Initiate transactions to pull data with Task Scheduling
Sally is an ESB administrator with responsibility for managing one of the WSO2 ESB instances for her company. She’s asked by her management to implement a message flow which queries one of their partner’s applications once every 6 hours and log the results in an internal database. And when certain critical conditions are found send an E-mail to the board of directors of the organization, along with writing a separate incident log file. Sally starts by defining a simple periodic task in the WSO2 ESB which injects a request into the service bus once every six hours. Sally is already familiar with the widely accepted cron syntax, so specifying the schedule is a snap. Then she creates a sequence which forwards the injected requests to the partner application over HTTP. The returned messages continue through the sequence, with an XPath expression evaluated on the response XML messages. Sally uses the DBReport mediator of WSO2 ESB to add an entry to the internal database regarding the outcome of the query. Finally depending on the outcome of the XPath evaluation, VFS transport is used to write the local incident log file, and the Mail transport generates the requested E-Mails to the board of directors.

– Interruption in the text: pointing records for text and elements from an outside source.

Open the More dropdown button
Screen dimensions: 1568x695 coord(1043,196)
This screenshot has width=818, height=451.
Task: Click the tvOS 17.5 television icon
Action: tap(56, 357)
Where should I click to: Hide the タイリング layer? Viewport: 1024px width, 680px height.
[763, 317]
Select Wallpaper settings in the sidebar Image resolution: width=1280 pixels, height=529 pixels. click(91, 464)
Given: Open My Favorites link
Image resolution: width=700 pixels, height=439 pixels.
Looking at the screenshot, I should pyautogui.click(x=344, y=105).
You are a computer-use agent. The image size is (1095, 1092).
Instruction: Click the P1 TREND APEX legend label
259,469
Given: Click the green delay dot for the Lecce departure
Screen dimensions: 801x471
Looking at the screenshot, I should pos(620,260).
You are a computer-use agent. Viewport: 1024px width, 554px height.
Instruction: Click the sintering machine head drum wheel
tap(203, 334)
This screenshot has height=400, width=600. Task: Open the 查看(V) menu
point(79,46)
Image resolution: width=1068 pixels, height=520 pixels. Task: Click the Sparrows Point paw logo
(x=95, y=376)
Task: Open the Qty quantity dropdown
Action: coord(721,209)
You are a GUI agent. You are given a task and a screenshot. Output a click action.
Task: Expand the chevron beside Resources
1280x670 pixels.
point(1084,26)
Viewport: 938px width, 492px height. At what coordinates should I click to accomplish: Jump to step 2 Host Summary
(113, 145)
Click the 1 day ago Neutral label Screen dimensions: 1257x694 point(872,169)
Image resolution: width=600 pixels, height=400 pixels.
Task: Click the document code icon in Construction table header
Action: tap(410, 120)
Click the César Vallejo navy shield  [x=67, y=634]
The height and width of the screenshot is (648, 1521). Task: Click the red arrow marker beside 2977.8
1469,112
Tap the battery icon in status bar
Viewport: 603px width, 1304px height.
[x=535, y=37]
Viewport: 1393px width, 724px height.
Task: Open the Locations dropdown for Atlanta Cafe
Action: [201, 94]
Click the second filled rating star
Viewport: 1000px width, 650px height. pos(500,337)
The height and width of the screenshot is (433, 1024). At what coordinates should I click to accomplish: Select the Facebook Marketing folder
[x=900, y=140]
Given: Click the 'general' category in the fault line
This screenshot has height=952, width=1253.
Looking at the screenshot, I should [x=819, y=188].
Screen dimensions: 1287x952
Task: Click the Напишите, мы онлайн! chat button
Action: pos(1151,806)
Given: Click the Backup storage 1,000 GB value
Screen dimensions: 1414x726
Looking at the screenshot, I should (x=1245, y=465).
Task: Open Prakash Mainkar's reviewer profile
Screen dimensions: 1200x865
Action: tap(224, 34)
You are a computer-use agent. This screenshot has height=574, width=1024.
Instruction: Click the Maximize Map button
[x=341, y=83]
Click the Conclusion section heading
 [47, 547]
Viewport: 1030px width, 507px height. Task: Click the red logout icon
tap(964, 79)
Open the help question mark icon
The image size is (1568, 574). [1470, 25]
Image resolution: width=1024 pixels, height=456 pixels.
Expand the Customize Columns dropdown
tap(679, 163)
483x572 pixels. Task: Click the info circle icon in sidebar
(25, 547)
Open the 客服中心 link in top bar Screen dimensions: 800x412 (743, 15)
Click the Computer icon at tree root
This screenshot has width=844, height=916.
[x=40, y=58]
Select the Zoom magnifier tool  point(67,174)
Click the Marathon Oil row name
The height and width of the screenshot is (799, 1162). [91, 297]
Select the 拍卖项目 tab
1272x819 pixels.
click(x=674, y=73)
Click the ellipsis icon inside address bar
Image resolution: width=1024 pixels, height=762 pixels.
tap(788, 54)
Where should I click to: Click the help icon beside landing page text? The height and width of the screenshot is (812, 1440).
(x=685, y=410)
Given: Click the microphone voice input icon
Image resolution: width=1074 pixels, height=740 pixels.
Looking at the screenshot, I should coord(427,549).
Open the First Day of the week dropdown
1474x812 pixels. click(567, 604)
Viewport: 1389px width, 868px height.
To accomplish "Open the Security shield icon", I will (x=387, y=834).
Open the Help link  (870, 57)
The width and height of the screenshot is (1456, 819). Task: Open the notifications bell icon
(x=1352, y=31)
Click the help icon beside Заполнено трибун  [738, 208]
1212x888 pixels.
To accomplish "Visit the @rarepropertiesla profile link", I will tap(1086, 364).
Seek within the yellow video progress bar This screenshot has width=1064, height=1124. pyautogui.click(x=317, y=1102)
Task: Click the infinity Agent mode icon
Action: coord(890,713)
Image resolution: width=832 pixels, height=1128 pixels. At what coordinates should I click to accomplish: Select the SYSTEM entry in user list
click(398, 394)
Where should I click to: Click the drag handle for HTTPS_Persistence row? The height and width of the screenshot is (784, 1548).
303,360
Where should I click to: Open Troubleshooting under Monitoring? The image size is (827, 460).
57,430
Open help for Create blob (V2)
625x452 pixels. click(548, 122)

Rule based mediation and Dynamic Configuration
Jim serves as lead architect of an integration project which has adopted WSO2 ESB as the mediation engine. Over time Jim has come to realize that some of the decision making logic for the project can be expressed as a few simple rules. Jim investigates the Rule based decision making capabilities of the WSO2 ESB and develops the decision logic to configure the Rule mediator. This succeeds brilliantly, but over time he realizes that the configurations of message flows, the endpoints and even the Business Rules are changing frequently. While it is easy to change the ESB configuration using the WSO2 ESB management console, Jim prefers an approach that guarantees transactional behavior throughout configuration changes (if the incoming message is using a particular configuration it has to be the same for the outgoing message as well). So he decides to store all the sequence and endpoint configurations and business rules in the embedded WSO2 Governance Registry instance that comes with the ESB. He sets the ESB to obtain its configuration from the registry using a set of registry keys. Now Jim and his team can change the configurations in the registry without touching the ESB configuration. The WSO2 ESB loads the changes dynamically and reconfigures itself at runtime, without getting confused about which messages in flight belong to each configuration. Jim can also set a caching duration for the ESB so that configurations loaded from the registry will be cached for sometime to reduce the number of registry lookups.